Una storia degna della sceneggiatura di un thriller. Accade tutto al primo piano di un edificio tra l’Eur e la Cecchignola tra le 15 e le 22 di domenica. Alle 22,30 Stefano è a terra, stordito dai colpi ricevuti, ma riesce lo stesso a comporre il numero del 113 dal suo cellulare. All’operatore della questura ha il tempo di chiedere aiuto e dettare l’indirizzo. Poi crolla di nuovo sul pavimento in una pozza di sangue. Quando arrivano gli agenti non apre nessuno, ci vogliono i vigili del fuoco per sfondare la porta. La scena che si presenta ai loro occhi è agghiacciante: un uomo bocconi all’ingresso con il cranio fracassato, un altro agonizzante pochi metri più in là. Secondo il padre di Stefano, Max era in ufficio nonostante fosse festa a causa di un problema sul server della propria società che si occupa di software aziendali «su misura» e di telecomunicazioni. Una sede condivisa con quella di un’altra srl, la Pc subito.com, che vende materiale hardware via internet.

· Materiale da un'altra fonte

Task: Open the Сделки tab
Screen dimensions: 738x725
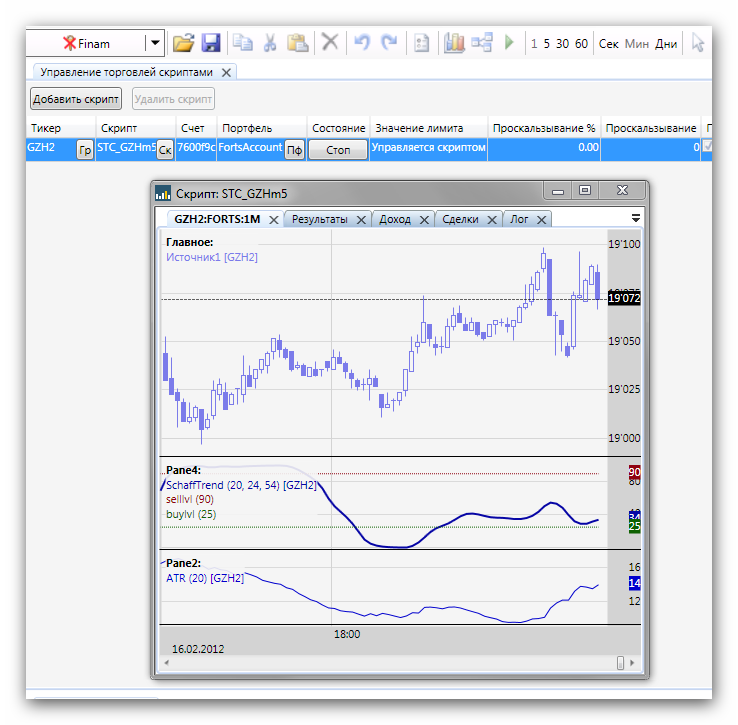Action: [x=460, y=219]
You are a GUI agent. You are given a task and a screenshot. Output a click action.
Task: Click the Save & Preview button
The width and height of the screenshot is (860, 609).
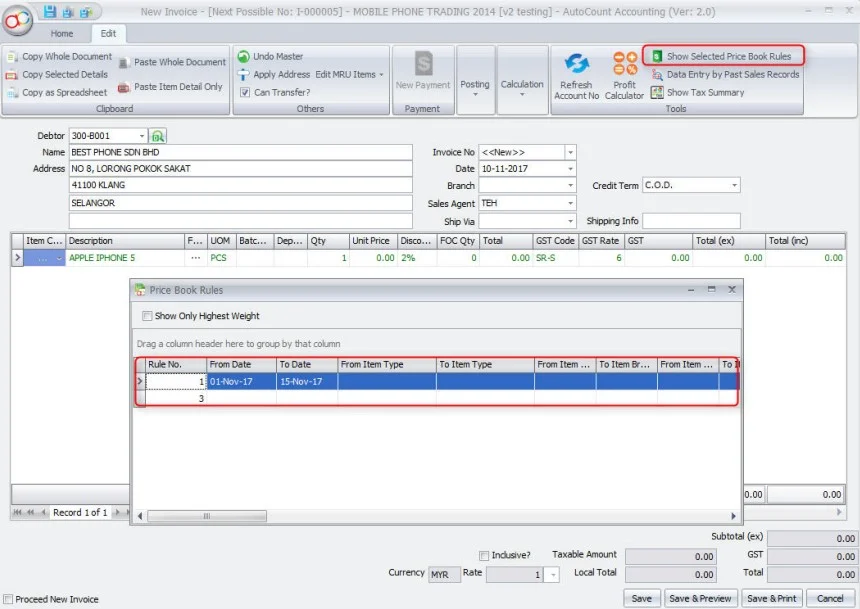tap(700, 598)
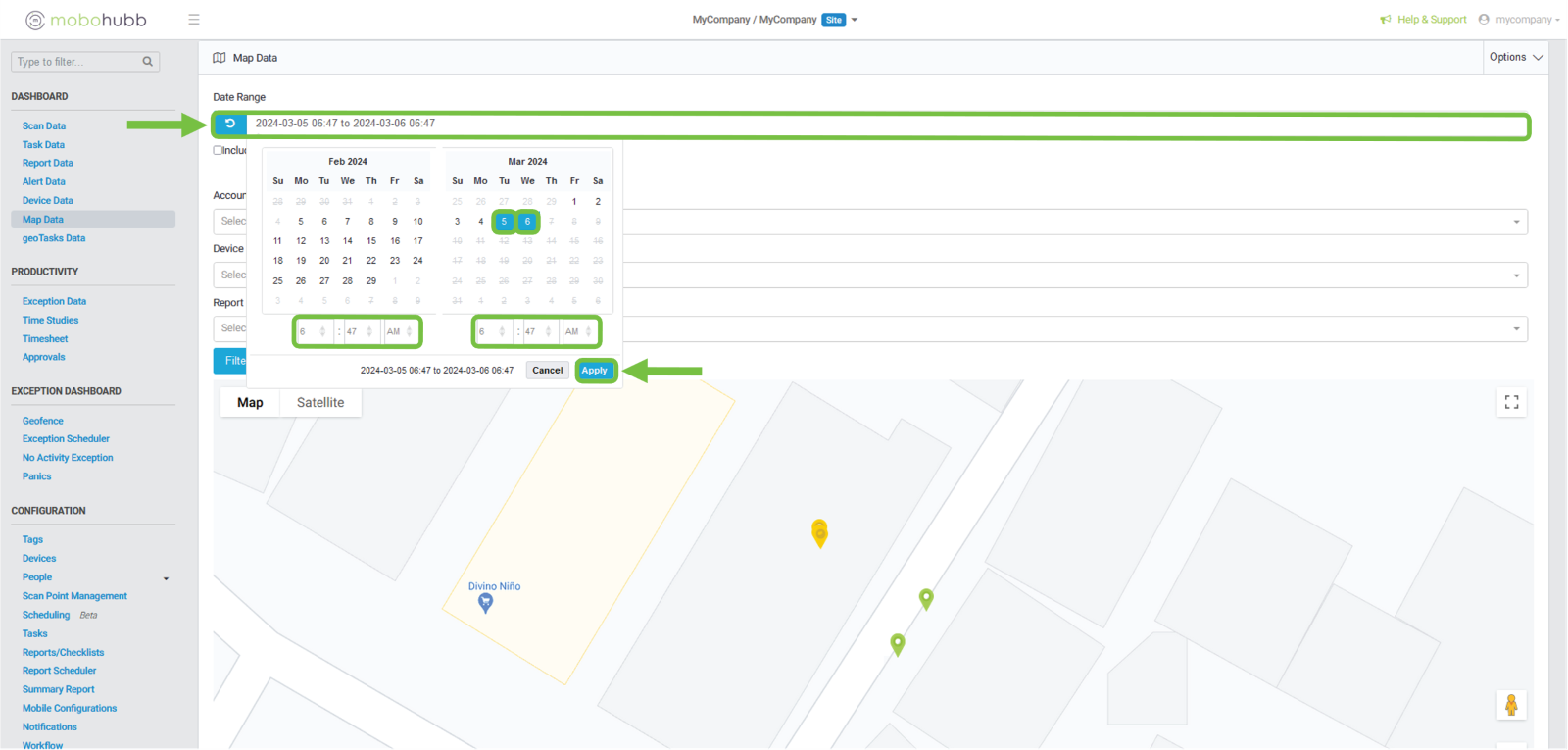Switch to Satellite map view
This screenshot has height=750, width=1568.
(x=320, y=403)
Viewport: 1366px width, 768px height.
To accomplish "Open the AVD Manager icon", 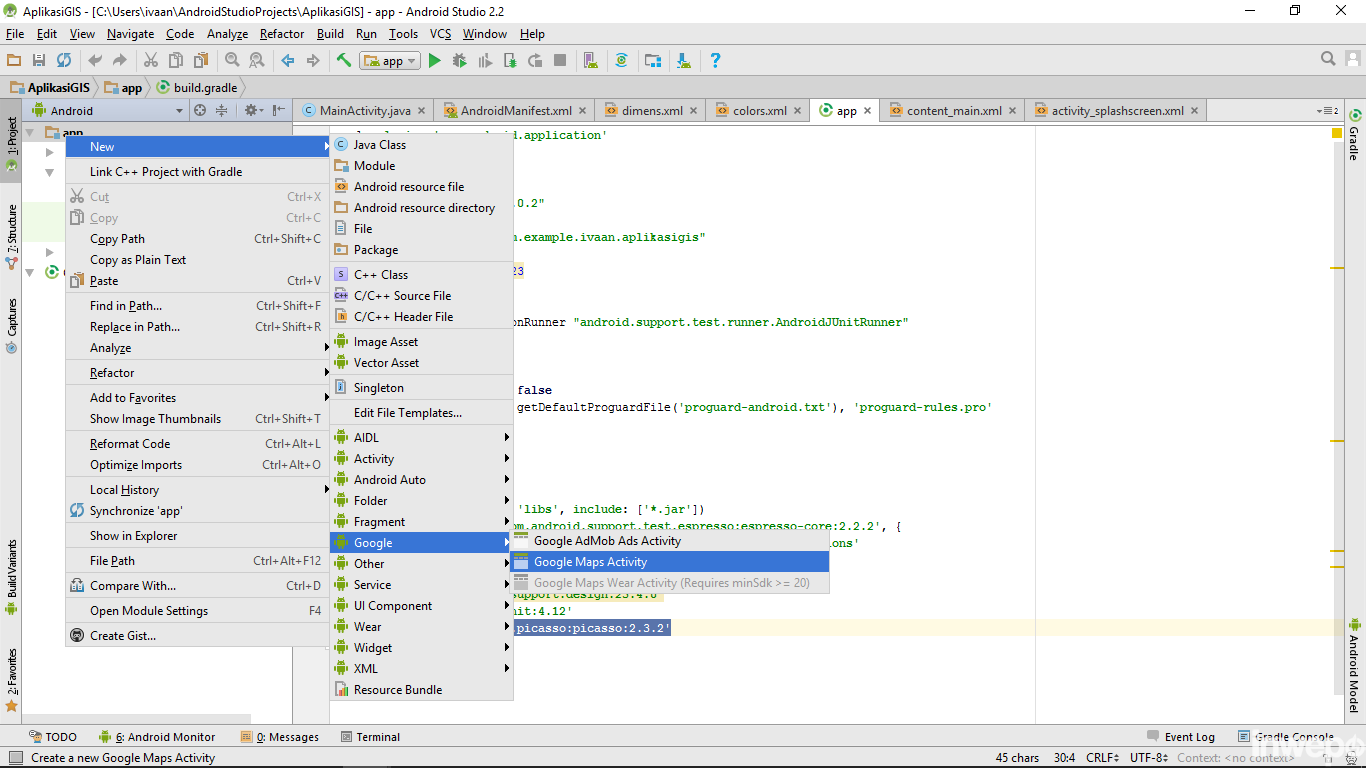I will click(x=590, y=61).
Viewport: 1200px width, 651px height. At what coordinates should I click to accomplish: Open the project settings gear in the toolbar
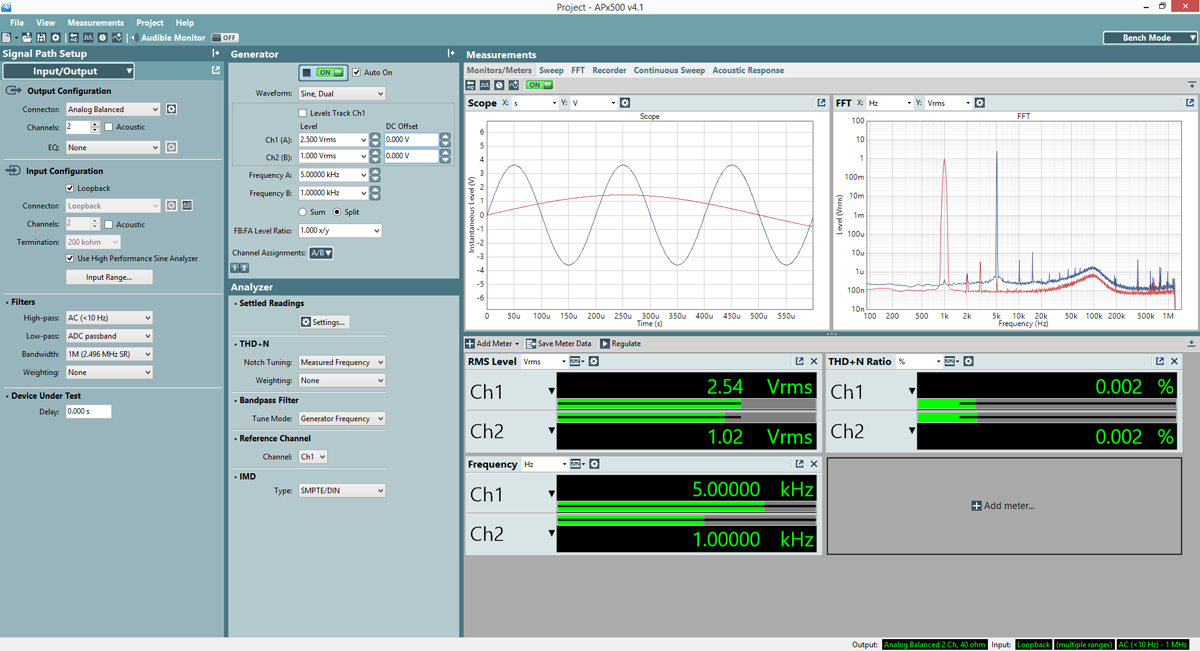coord(53,37)
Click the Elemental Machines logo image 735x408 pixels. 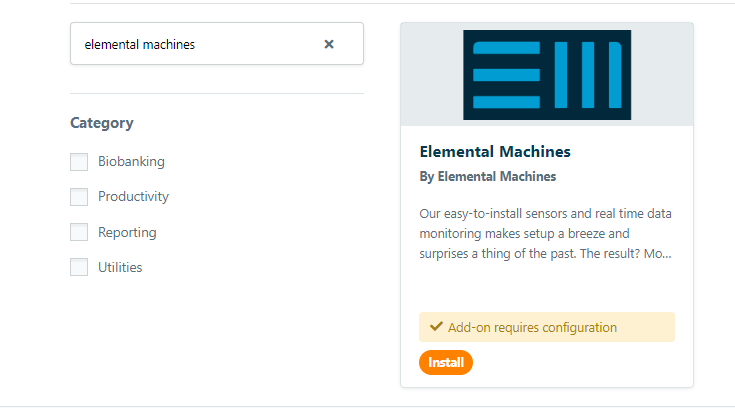tap(547, 75)
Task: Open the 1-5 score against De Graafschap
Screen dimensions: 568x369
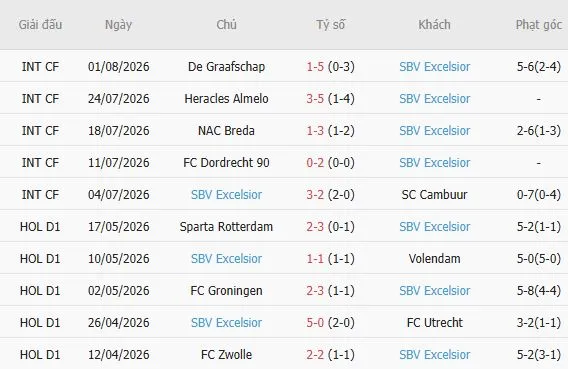Action: [315, 67]
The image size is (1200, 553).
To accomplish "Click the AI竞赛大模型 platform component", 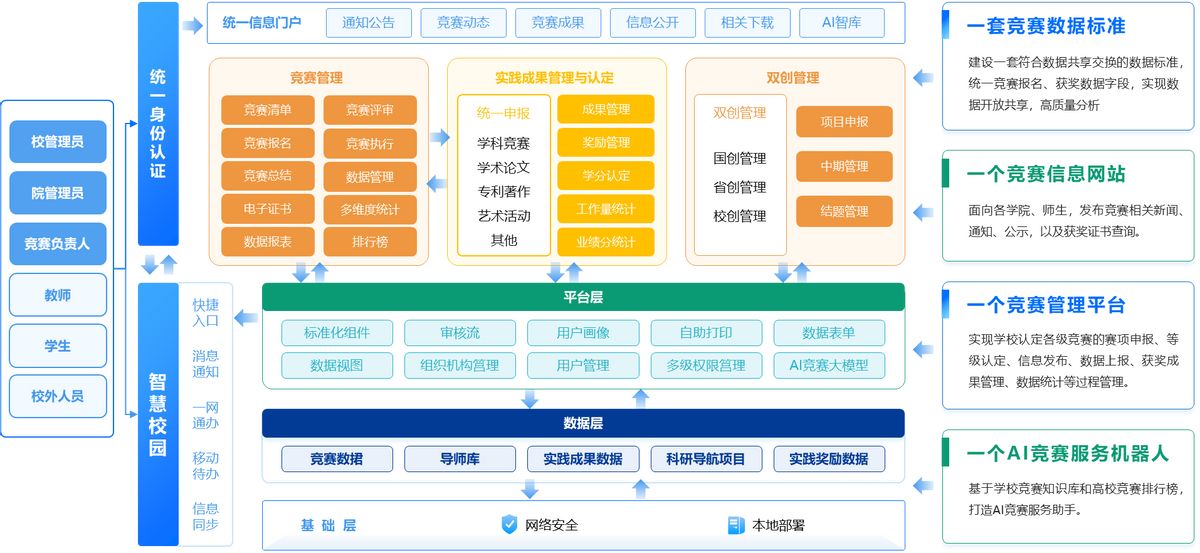I will click(829, 366).
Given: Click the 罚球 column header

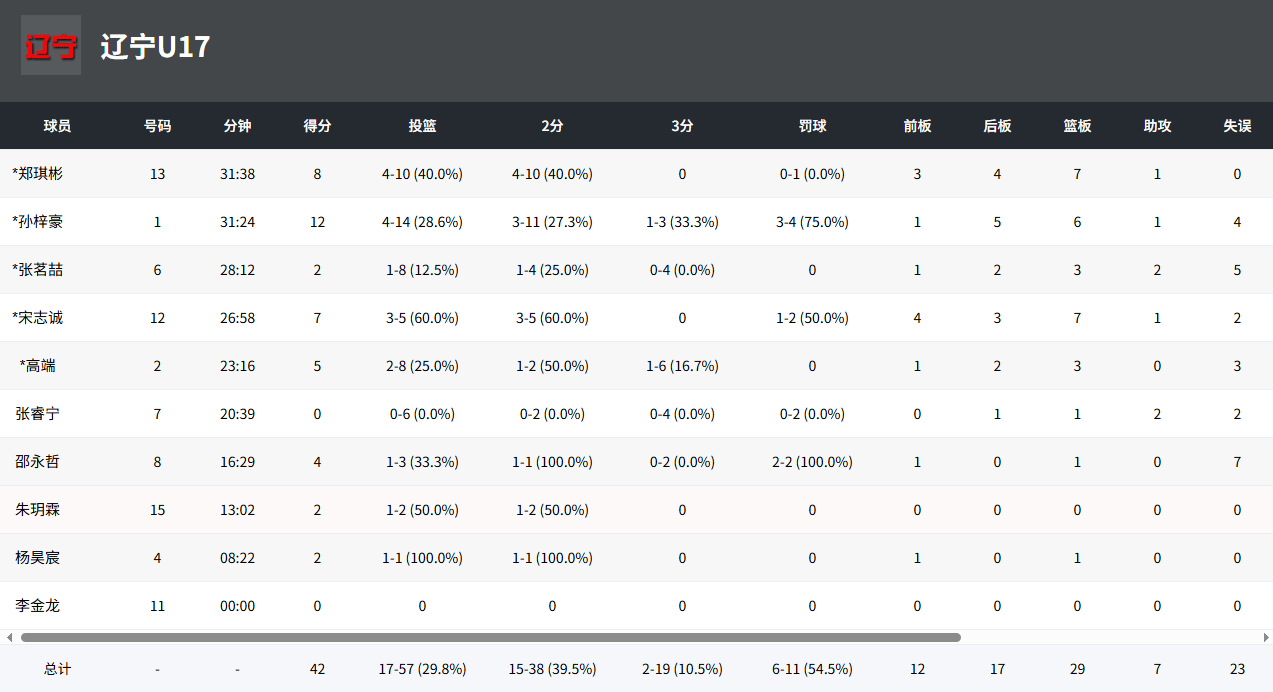Looking at the screenshot, I should [x=812, y=126].
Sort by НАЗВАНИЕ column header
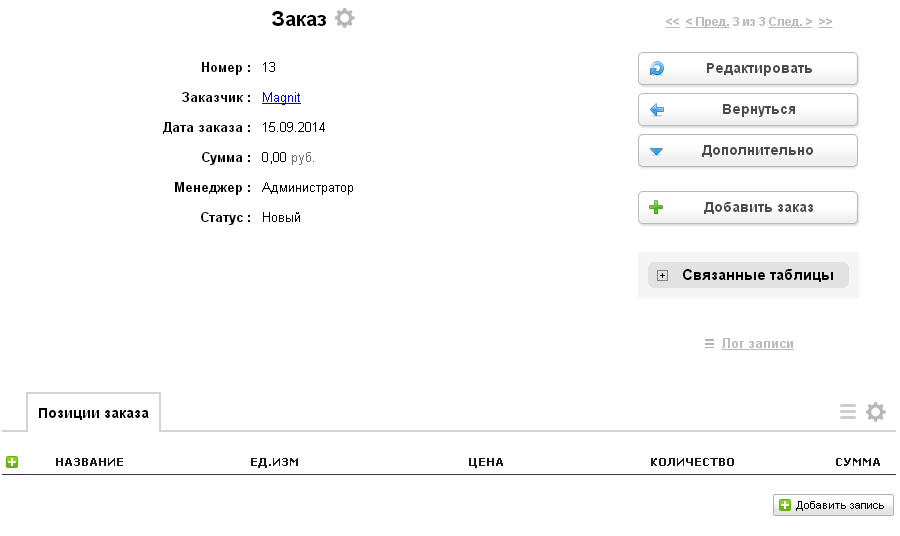Screen dimensions: 900x536 pos(89,462)
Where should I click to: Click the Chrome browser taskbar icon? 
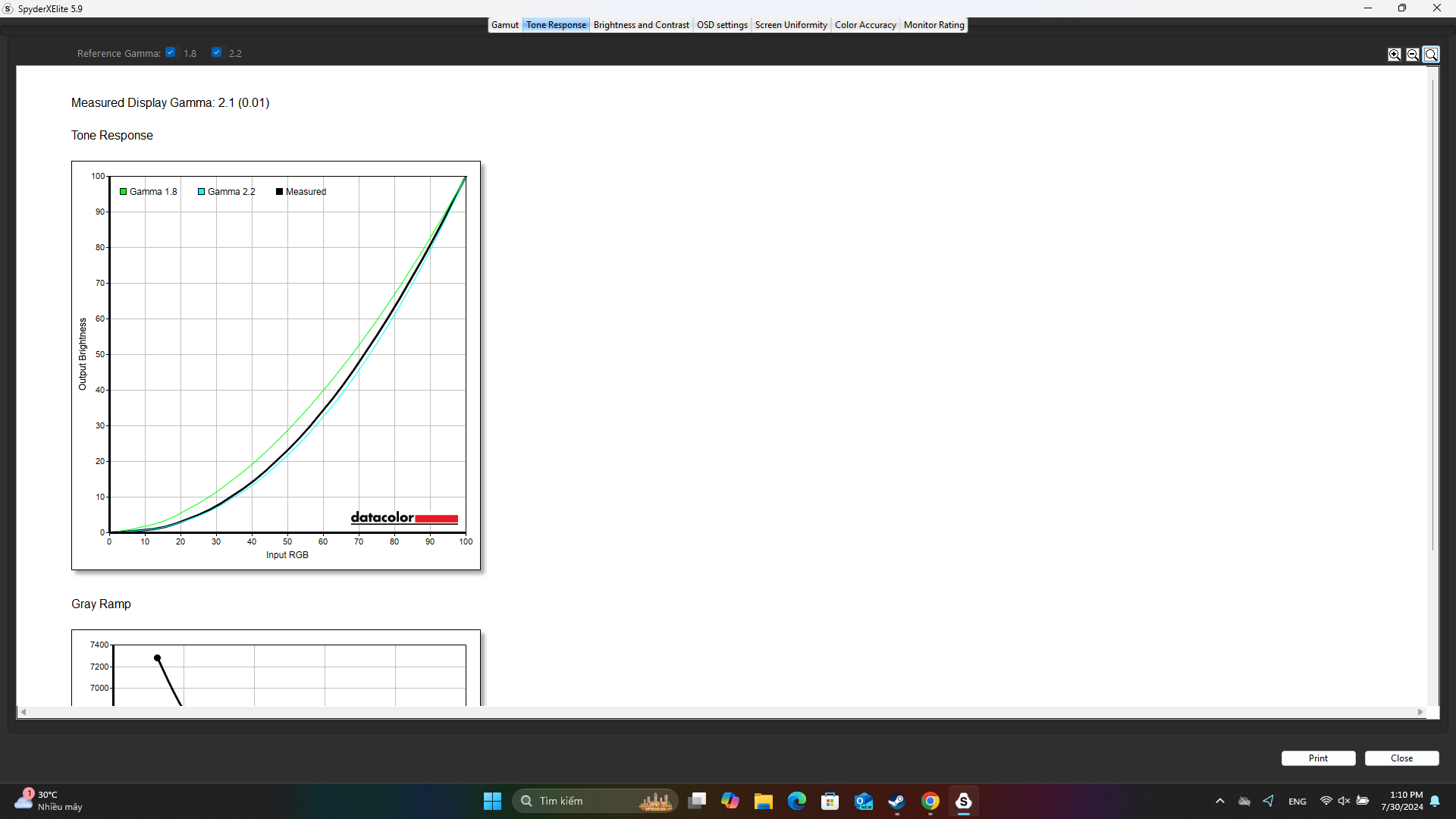tap(930, 801)
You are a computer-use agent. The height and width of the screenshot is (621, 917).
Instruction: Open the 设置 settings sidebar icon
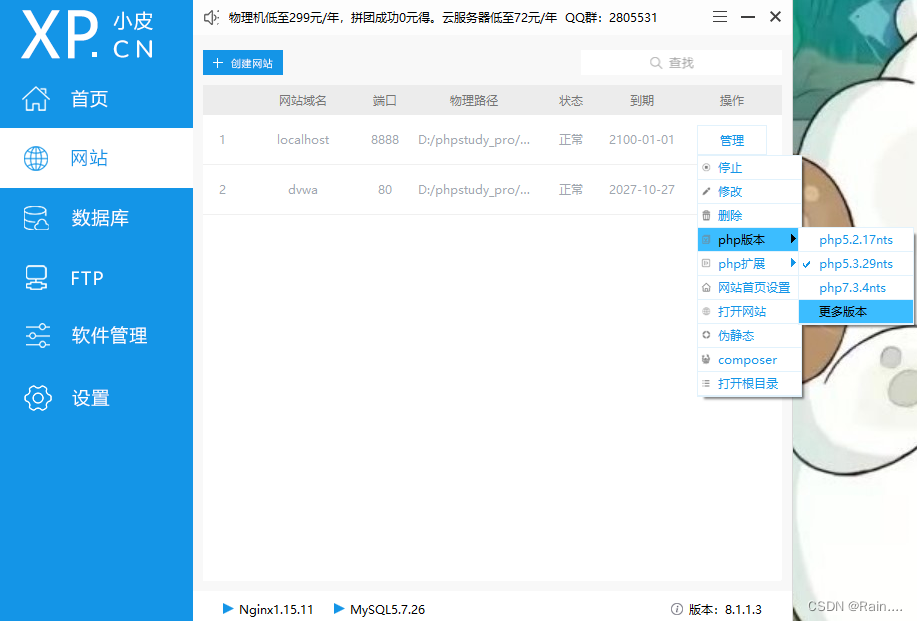[x=36, y=397]
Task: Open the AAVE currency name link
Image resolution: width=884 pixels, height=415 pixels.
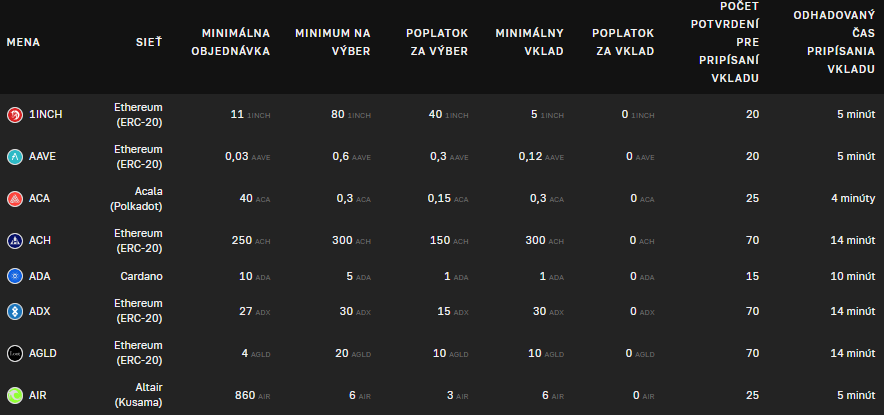Action: click(43, 157)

Sul posto arriva anche l’assassino che, afferrato un pesante oggetto come un martello o una spranga di ferro, colpisce Max più volte. Una furia a giudicare dalle lesioni, almeno 5, sul corpo del poveretto. Questo accade non oltre le ore 15 stando al medico legale. Entra Stefano. Il ragazzo vede il cadavere immerso nel sangue, si china su di lui ma ancora non sa che l’assassino è nascosto in un’altra stanza. Stefano ha appena il tempo per sentire i suoi passi poi perde i sensi, colpito alla nuca. Il killer si allontana portando via l’arma.

Il 26enne era tornato in un secondo momento per aiutare il proprietario a riavviare il sistema che, nonostante un primo intervento della mattina, continuava a non funzionare. Fra i tasselli mancanti, e che solo Desirè potrà chiarire, il movente esatto del fratricidio.